Directions: Find and copy each line in the material below where the string "column" occurs.
· · ·
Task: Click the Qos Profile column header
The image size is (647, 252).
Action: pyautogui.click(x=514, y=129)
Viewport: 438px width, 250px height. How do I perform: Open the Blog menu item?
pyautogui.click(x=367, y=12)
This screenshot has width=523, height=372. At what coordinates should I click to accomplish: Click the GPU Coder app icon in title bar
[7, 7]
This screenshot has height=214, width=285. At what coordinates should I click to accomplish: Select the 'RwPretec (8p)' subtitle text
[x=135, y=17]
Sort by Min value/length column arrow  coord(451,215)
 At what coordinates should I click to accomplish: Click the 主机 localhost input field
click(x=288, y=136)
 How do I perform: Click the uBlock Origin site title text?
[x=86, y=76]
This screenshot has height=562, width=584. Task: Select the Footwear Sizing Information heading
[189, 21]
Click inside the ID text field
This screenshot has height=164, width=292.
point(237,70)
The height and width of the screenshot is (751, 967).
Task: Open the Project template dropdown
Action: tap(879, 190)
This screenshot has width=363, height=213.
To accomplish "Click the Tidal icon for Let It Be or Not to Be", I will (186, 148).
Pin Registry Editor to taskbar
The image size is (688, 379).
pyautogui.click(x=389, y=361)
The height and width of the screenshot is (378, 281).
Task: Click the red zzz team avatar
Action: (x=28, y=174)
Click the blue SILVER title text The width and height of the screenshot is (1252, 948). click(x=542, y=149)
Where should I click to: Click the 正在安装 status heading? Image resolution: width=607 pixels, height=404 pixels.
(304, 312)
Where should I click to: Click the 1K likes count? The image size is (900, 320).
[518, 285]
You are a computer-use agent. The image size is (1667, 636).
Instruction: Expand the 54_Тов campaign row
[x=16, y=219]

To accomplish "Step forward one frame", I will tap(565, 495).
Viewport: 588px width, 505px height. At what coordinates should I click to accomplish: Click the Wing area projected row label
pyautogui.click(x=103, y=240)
· · ·
Finished exercise:
Task: Click the Qos Profile column header
Sort by Min value/length column arrow  coord(451,215)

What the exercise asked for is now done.